*Given request*
Quote every one of the following items verbatim, without changing a word.

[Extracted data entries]
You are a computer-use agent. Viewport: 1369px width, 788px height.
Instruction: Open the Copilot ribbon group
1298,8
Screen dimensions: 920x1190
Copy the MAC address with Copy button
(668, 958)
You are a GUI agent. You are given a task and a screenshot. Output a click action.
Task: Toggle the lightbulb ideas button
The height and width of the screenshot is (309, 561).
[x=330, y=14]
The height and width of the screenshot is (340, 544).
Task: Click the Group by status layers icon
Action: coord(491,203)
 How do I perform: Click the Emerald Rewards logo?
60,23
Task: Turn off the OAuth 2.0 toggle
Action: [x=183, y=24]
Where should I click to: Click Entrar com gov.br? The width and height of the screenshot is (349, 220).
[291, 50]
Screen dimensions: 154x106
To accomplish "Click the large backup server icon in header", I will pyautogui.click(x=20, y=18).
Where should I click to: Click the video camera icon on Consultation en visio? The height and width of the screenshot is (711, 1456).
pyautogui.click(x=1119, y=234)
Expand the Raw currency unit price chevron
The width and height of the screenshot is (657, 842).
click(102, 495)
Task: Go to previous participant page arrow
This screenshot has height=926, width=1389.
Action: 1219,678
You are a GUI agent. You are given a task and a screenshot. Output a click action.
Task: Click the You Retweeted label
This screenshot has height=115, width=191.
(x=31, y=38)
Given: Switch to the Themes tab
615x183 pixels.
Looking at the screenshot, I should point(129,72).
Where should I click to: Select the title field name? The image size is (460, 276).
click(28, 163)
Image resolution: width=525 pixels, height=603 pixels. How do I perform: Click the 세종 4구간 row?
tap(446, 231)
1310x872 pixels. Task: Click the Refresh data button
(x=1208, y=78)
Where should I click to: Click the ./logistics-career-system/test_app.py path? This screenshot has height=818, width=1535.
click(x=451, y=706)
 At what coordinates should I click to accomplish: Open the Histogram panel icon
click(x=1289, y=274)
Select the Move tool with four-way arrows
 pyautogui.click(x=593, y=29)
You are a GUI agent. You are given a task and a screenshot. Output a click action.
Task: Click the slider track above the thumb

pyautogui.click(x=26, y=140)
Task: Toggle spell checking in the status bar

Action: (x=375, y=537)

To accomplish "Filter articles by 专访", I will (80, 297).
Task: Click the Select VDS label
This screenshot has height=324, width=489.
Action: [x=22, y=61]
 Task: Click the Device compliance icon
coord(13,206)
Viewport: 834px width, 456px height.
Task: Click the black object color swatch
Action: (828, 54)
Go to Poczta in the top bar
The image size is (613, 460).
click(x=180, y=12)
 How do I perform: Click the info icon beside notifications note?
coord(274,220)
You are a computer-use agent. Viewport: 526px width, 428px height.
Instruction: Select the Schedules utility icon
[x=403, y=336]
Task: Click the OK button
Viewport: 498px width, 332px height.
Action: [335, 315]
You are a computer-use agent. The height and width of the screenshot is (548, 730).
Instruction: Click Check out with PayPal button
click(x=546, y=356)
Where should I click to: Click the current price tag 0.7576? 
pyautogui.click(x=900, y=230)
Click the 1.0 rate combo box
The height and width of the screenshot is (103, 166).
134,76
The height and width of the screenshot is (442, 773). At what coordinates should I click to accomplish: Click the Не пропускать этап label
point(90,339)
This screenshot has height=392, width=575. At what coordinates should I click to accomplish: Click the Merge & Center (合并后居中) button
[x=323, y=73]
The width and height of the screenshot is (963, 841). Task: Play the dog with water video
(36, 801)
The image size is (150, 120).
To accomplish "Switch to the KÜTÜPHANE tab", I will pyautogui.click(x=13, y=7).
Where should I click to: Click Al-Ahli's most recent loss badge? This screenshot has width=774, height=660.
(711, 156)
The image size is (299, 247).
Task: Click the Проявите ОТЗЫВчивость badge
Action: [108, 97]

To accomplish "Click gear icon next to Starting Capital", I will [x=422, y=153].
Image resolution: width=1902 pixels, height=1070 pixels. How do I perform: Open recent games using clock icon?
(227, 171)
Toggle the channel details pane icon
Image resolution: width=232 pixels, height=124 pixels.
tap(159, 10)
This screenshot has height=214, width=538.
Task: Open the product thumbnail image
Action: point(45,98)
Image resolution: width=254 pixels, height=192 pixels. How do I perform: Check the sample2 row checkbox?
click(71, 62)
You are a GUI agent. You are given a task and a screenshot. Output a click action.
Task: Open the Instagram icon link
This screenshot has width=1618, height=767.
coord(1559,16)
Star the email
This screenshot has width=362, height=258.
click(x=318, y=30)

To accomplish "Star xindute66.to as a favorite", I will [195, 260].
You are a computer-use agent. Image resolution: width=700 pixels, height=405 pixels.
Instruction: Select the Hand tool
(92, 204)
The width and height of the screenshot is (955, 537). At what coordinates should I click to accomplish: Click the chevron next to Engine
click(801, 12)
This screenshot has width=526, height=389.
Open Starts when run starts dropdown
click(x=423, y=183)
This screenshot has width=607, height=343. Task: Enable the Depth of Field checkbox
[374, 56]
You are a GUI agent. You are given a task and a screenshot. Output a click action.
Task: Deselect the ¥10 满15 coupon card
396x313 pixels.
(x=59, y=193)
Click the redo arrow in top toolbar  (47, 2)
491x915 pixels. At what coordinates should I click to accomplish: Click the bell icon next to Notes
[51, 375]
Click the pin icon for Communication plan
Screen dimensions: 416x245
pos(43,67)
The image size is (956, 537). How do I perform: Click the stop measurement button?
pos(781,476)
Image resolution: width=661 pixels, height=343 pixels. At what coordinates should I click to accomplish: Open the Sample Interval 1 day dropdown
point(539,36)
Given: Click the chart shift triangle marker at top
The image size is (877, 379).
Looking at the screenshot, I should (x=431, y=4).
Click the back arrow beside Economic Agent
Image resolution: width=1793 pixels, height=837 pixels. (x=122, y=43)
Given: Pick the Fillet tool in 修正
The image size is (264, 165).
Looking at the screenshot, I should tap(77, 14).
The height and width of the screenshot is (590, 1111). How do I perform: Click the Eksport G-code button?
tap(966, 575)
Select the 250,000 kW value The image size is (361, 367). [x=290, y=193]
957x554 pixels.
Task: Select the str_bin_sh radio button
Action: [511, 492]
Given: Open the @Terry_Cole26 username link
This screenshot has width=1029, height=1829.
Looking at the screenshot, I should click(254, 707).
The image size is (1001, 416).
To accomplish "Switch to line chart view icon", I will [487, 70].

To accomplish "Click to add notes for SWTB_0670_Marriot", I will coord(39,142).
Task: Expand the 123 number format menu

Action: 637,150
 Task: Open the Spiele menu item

*Written solution*
You are a computer-use agent. Viewport: 1369px width, 788px height.
Instruction: Open the Copilot ribbon group
1298,8
Screen dimensions: 920x1190
Copy the MAC address with Copy button
(668, 958)
You are a GUI agent. You are given a task and a screenshot. Output a click action.
Task: Toggle the lightbulb ideas button
The height and width of the screenshot is (309, 561).
[x=330, y=14]
The height and width of the screenshot is (340, 544).
Task: Click the Group by status layers icon
Action: coord(491,203)
 How do I perform: Click the Emerald Rewards logo?
60,23
Task: Turn off the OAuth 2.0 toggle
Action: [x=183, y=24]
Where should I click to: Click Entrar com gov.br? The width and height of the screenshot is (349, 220).
[291, 50]
Screen dimensions: 154x106
To accomplish "Click the large backup server icon in header", I will pyautogui.click(x=20, y=18).
Where should I click to: Click the video camera icon on Consultation en visio? The height and width of the screenshot is (711, 1456).
pyautogui.click(x=1119, y=234)
Expand the Raw currency unit price chevron
The width and height of the screenshot is (657, 842).
click(102, 495)
Task: Go to previous participant page arrow
This screenshot has height=926, width=1389.
Action: 1219,678
You are a GUI agent. You are given a task and a screenshot. Output a click action.
Task: Click the You Retweeted label
This screenshot has height=115, width=191.
(x=31, y=38)
Given: Switch to the Themes tab
615x183 pixels.
Looking at the screenshot, I should point(129,72).
Where should I click to: Select the title field name? The image size is (460, 276).
click(28, 163)
Image resolution: width=525 pixels, height=603 pixels. How do I perform: Click the 세종 4구간 row?
tap(446, 231)
1310x872 pixels. Task: Click the Refresh data button
(x=1208, y=78)
Where should I click to: Click the ./logistics-career-system/test_app.py path? This screenshot has height=818, width=1535.
click(x=451, y=706)
 At what coordinates should I click to accomplish: Open the Histogram panel icon
click(x=1289, y=274)
Select the Move tool with four-way arrows
 pyautogui.click(x=593, y=29)
You are a GUI agent. You are given a task and a screenshot. Output a click action.
Task: Click the slider track above the thumb

pyautogui.click(x=26, y=140)
Task: Toggle spell checking in the status bar

Action: (x=375, y=537)

To accomplish "Filter articles by 专访", I will (80, 297).
Task: Click the Select VDS label
This screenshot has height=324, width=489.
Action: [x=22, y=61]
 Task: Click the Device compliance icon
coord(13,206)
Viewport: 834px width, 456px height.
Task: Click the black object color swatch
Action: (828, 54)
Go to Poczta in the top bar
The image size is (613, 460).
click(x=180, y=12)
 How do I perform: Click the info icon beside notifications note?
coord(274,220)
You are a computer-use agent. Viewport: 526px width, 428px height.
Instruction: Select the Schedules utility icon
[x=403, y=336]
Task: Click the OK button
Viewport: 498px width, 332px height.
Action: [335, 315]
You are a computer-use agent. The height and width of the screenshot is (548, 730).
Instruction: Click Check out with PayPal button
click(x=546, y=356)
Where should I click to: Click the current price tag 0.7576? 
pyautogui.click(x=900, y=230)
Click the 1.0 rate combo box
The height and width of the screenshot is (103, 166).
134,76
The height and width of the screenshot is (442, 773). At what coordinates should I click to accomplish: Click the Не пропускать этап label
point(90,339)
This screenshot has height=392, width=575. At what coordinates should I click to accomplish: Click the Merge & Center (合并后居中) button
[x=323, y=73]
The width and height of the screenshot is (963, 841). Task: Play the dog with water video
(36, 801)
The image size is (150, 120).
To accomplish "Switch to the KÜTÜPHANE tab", I will pyautogui.click(x=13, y=7).
Where should I click to: Click Al-Ahli's most recent loss badge? This screenshot has width=774, height=660.
(711, 156)
The image size is (299, 247).
Task: Click the Проявите ОТЗЫВчивость badge
Action: [108, 97]

To accomplish "Click gear icon next to Starting Capital", I will [x=422, y=153].
Image resolution: width=1902 pixels, height=1070 pixels. How do I perform: Open recent games using clock icon?
(227, 171)
Toggle the channel details pane icon
Image resolution: width=232 pixels, height=124 pixels.
tap(159, 10)
This screenshot has height=214, width=538.
Task: Open the product thumbnail image
Action: point(45,98)
Image resolution: width=254 pixels, height=192 pixels. How do I perform: Check the sample2 row checkbox?
click(71, 62)
You are a GUI agent. You are given a task and a screenshot. Output a click action.
Task: Open the Instagram icon link
This screenshot has width=1618, height=767.
coord(1559,16)
Star the email
This screenshot has width=362, height=258.
click(x=318, y=30)

To accomplish "Star xindute66.to as a favorite", I will [195, 260].
You are a computer-use agent. Image resolution: width=700 pixels, height=405 pixels.
Instruction: Select the Hand tool
(92, 204)
The width and height of the screenshot is (955, 537). At what coordinates should I click to accomplish: Click the chevron next to Engine
click(801, 12)
This screenshot has width=526, height=389.
Open Starts when run starts dropdown
click(x=423, y=183)
This screenshot has width=607, height=343. Task: Enable the Depth of Field checkbox
[374, 56]
You are a GUI agent. You are given a task and a screenshot. Output a click action.
Task: Deselect the ¥10 满15 coupon card
396x313 pixels.
(x=59, y=193)
Click the redo arrow in top toolbar  (47, 2)
491x915 pixels. At what coordinates should I click to accomplish: Click the bell icon next to Notes
[51, 375]
Click the pin icon for Communication plan
Screen dimensions: 416x245
pos(43,67)
The image size is (956, 537). How do I perform: Click the stop measurement button?
pos(781,476)
Image resolution: width=661 pixels, height=343 pixels. At what coordinates should I click to accomplish: Open the Sample Interval 1 day dropdown
point(539,36)
Given: Click the chart shift triangle marker at top
The image size is (877, 379).
Looking at the screenshot, I should (x=431, y=4).
Click the back arrow beside Economic Agent
Image resolution: width=1793 pixels, height=837 pixels. (x=122, y=43)
Given: Pick the Fillet tool in 修正
The image size is (264, 165).
Looking at the screenshot, I should tap(77, 14).
The height and width of the screenshot is (590, 1111). How do I perform: Click the Eksport G-code button?
tap(966, 575)
Select the 250,000 kW value The image size is (361, 367). [x=290, y=193]
957x554 pixels.
Task: Select the str_bin_sh radio button
Action: [511, 492]
Given: Open the @Terry_Cole26 username link
This screenshot has width=1029, height=1829.
Looking at the screenshot, I should click(254, 707).
The image size is (1001, 416).
To accomplish "Switch to line chart view icon", I will [487, 70].

To accomplish "Click to add notes for SWTB_0670_Marriot", I will coord(39,142).
Task: Expand the 123 number format menu

Action: 637,150
 Task: Open the Spiele menu item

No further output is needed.